(Saved entries)
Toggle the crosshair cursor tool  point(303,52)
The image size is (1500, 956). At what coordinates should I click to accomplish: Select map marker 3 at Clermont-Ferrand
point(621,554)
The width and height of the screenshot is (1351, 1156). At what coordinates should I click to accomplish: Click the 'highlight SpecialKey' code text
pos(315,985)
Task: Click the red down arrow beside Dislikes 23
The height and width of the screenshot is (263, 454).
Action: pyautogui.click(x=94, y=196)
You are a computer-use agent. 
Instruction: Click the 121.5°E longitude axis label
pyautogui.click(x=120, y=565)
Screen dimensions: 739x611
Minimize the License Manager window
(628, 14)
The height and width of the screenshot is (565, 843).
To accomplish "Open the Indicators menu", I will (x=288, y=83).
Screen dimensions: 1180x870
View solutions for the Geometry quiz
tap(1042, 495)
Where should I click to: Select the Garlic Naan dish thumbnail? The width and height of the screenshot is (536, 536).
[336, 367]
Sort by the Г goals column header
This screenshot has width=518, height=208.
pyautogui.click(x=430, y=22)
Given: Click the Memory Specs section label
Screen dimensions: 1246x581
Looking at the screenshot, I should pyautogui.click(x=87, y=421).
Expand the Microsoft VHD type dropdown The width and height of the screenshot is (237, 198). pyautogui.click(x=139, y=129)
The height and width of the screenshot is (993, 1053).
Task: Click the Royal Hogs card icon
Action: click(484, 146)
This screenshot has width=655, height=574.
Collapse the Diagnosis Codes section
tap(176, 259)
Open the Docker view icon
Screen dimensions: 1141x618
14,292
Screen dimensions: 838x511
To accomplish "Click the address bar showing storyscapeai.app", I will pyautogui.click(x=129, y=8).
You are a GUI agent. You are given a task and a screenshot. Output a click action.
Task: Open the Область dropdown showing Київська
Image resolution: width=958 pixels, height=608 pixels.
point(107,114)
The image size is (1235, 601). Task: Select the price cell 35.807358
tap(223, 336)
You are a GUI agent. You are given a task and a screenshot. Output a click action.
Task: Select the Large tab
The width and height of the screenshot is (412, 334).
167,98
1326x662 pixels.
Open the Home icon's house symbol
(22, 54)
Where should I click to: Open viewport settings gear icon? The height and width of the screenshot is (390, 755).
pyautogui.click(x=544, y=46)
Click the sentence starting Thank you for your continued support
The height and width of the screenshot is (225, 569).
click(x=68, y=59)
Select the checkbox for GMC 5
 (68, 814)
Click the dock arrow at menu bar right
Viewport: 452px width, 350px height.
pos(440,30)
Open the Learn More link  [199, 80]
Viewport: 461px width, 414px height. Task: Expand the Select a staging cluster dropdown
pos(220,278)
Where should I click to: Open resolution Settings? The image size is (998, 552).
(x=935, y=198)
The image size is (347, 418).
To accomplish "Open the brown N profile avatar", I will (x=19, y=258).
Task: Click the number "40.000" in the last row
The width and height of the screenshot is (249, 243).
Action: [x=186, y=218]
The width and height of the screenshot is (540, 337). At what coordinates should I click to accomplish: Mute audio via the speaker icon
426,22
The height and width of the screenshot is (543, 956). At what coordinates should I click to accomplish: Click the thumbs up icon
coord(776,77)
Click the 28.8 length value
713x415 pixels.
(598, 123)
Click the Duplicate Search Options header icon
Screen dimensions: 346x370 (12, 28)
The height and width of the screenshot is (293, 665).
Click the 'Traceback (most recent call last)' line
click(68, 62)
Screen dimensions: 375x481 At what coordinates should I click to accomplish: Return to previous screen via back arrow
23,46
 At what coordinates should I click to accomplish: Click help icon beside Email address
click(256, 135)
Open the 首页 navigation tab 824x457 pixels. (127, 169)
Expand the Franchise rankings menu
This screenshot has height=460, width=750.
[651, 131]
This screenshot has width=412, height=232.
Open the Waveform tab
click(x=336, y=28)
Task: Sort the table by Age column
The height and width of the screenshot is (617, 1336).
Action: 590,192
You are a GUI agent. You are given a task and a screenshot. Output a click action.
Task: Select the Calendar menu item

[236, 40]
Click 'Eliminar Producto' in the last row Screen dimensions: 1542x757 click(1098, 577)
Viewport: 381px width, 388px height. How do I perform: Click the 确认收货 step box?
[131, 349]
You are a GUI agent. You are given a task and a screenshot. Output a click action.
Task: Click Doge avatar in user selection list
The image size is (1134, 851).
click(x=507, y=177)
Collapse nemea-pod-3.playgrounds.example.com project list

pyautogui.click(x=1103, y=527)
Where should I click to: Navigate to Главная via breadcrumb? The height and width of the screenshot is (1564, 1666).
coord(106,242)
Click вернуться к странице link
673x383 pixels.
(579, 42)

YOUR OBJECTIVE:
Output exactly the span of lines beginning at the first line of the records and ending at the line that holds "Task: Select the Large tab", inclusive, with no other text.

COMPLETED TASK:
Toggle the crosshair cursor tool  point(303,52)
The image size is (1500, 956). At what coordinates should I click to accomplish: Select map marker 3 at Clermont-Ferrand
point(621,554)
The width and height of the screenshot is (1351, 1156). At what coordinates should I click to accomplish: Click the 'highlight SpecialKey' code text
pos(315,985)
Task: Click the red down arrow beside Dislikes 23
The height and width of the screenshot is (263, 454).
Action: pyautogui.click(x=94, y=196)
You are a computer-use agent. 
Instruction: Click the 121.5°E longitude axis label
pyautogui.click(x=120, y=565)
Screen dimensions: 739x611
Minimize the License Manager window
(628, 14)
The height and width of the screenshot is (565, 843).
To accomplish "Open the Indicators menu", I will (x=288, y=83).
Screen dimensions: 1180x870
View solutions for the Geometry quiz
tap(1042, 495)
Where should I click to: Select the Garlic Naan dish thumbnail? The width and height of the screenshot is (536, 536).
[336, 367]
Sort by the Г goals column header
This screenshot has width=518, height=208.
pyautogui.click(x=430, y=22)
Given: Click the Memory Specs section label
Screen dimensions: 1246x581
Looking at the screenshot, I should pyautogui.click(x=87, y=421).
Expand the Microsoft VHD type dropdown The width and height of the screenshot is (237, 198). pyautogui.click(x=139, y=129)
The height and width of the screenshot is (993, 1053).
Task: Click the Royal Hogs card icon
Action: click(484, 146)
This screenshot has width=655, height=574.
Collapse the Diagnosis Codes section
tap(176, 259)
Open the Docker view icon
Screen dimensions: 1141x618
14,292
Screen dimensions: 838x511
To accomplish "Click the address bar showing storyscapeai.app", I will pyautogui.click(x=129, y=8).
You are a GUI agent. You are given a task and a screenshot. Output a click action.
Task: Open the Область dropdown showing Київська
Image resolution: width=958 pixels, height=608 pixels.
point(107,114)
The image size is (1235, 601). Task: Select the price cell 35.807358
tap(223, 336)
You are a GUI agent. You are given a task and a screenshot. Output a click action.
Task: Select the Large tab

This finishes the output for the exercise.